A week later he was finally moved to a more structured program at FDR Elementary School. Hotaling thinks that program is a good fit for Ben, but she wishes they had moved faster — or not moved him from the BOCES program at all.
Last year, he adjusted slowly to the school setting, but the worst that happened was that he crawled under a table and hummed, she said. Teachers tried to show him how to deal with noise and other stimuli that autistic children often find distressing. Their goal was to get him to eventually cope without hiding under tables.
“Previously, he would be taken to a quiet room to calm down,” she said. “He steadily improved last year.”
Teachers never called her to take him home and never reported restraining him, she said.
But Jackson said it’s far better for Ben to be in Schenectady schools — even if it took 10 weeks to get him into the right program — than at another school in a far-away suburb.
It’s not just the money, although that was the motivating factor in this case, she said. As soon as school officials said they would create more special education classrooms here, Jackson pulled up the records of the students who were being sent farthest away.

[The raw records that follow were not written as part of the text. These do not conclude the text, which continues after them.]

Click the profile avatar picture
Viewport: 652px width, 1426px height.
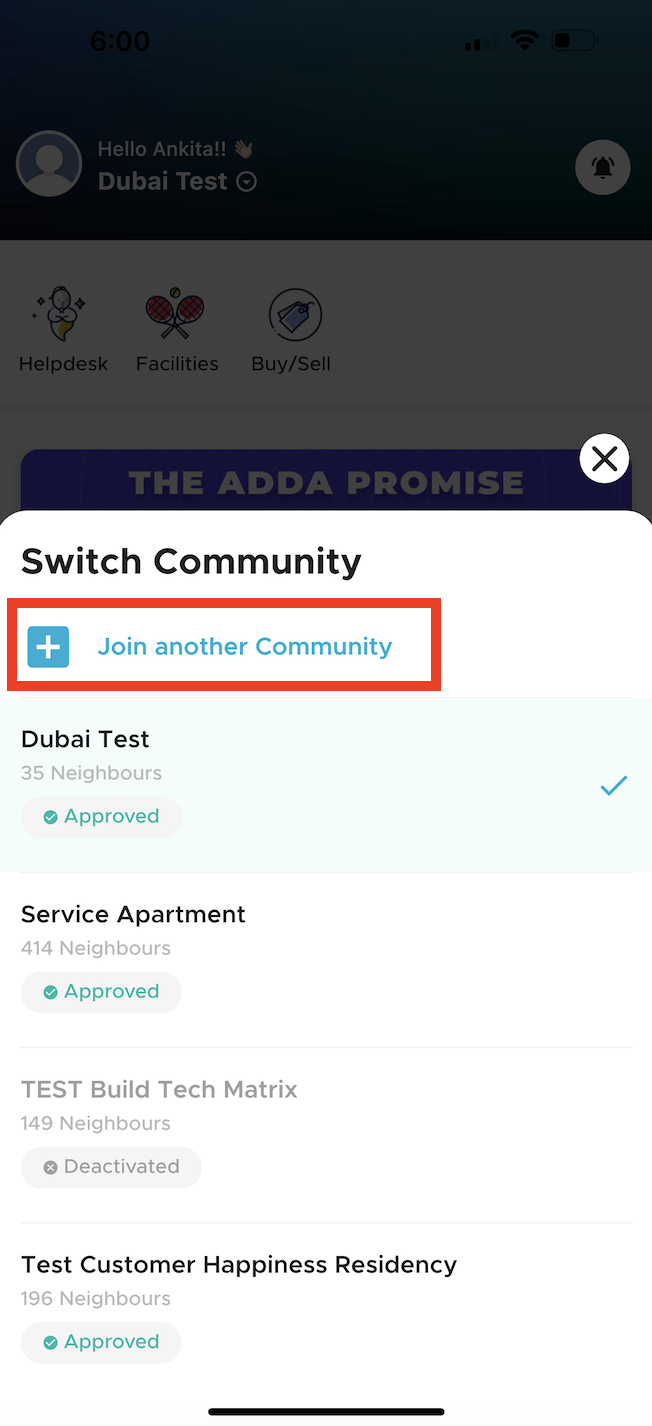[49, 163]
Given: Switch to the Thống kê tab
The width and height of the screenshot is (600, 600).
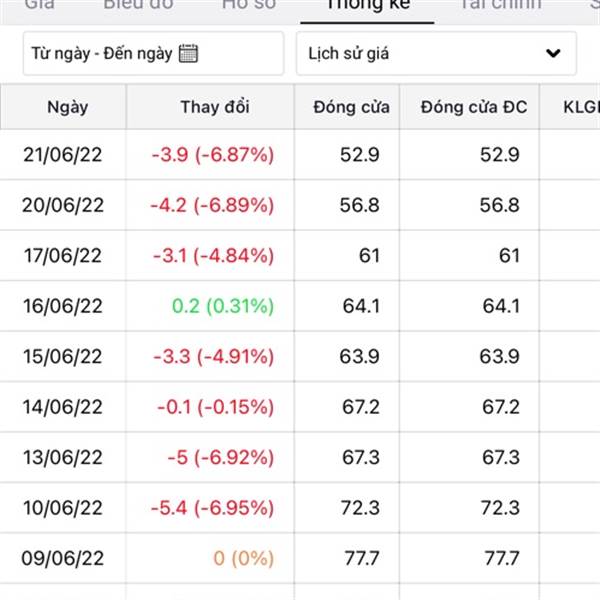Looking at the screenshot, I should coord(368,5).
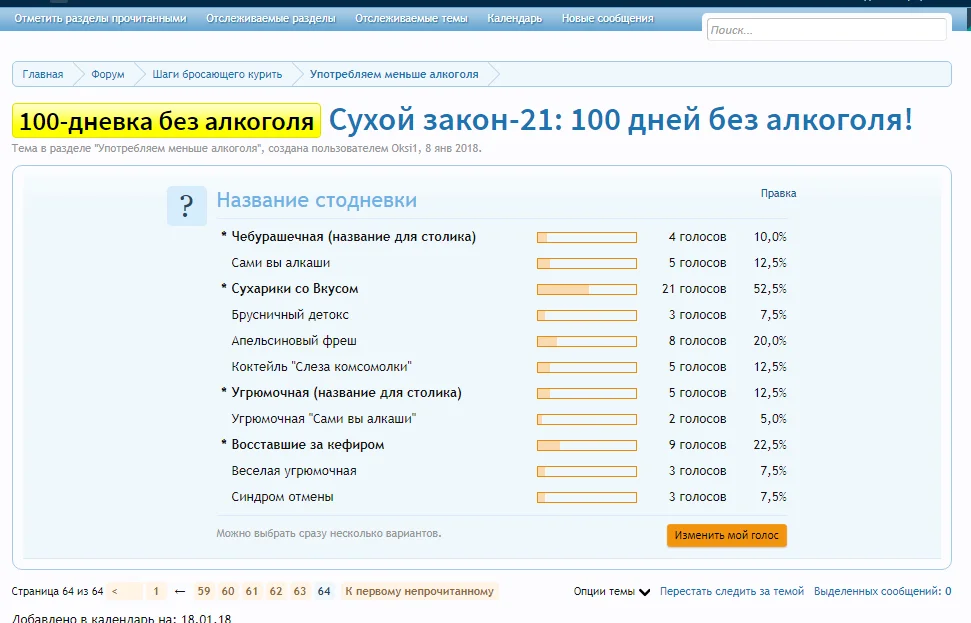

She particularly wanted to bring back the students learning in Voorheesville, which is so far away that most parents never get there for meet-the-teacher nights, concerts and plays.
Even worse, the distance means that the student usually doesn’t get to participate in festivals, barbecues and other events held after school.
Some of the BOCES sites also don’t integrate the special education children into concerts and other group events.
In Schenectady, Jackson said, all the special education students participate. “They’re part of that spring concert. When the puppet show comes in, they’re part of that process. Their artwork is up on the walls,” she said.
And, most importantly for students like Ben, being at a Schenectady elementary school means it will be far easier to ease into mainstream classes when the time is right.
There are still 166 Schenectady students attending BOCES special ed programs as far away as Guilderland, but no one is in Voorheesville now, Jackson said. Only a few of those cannot be helped in Schenectady — there are some in psychiatric centers and other highly supervised programs. The rest could come back, if there were enough classrooms in Schenectady’s schools.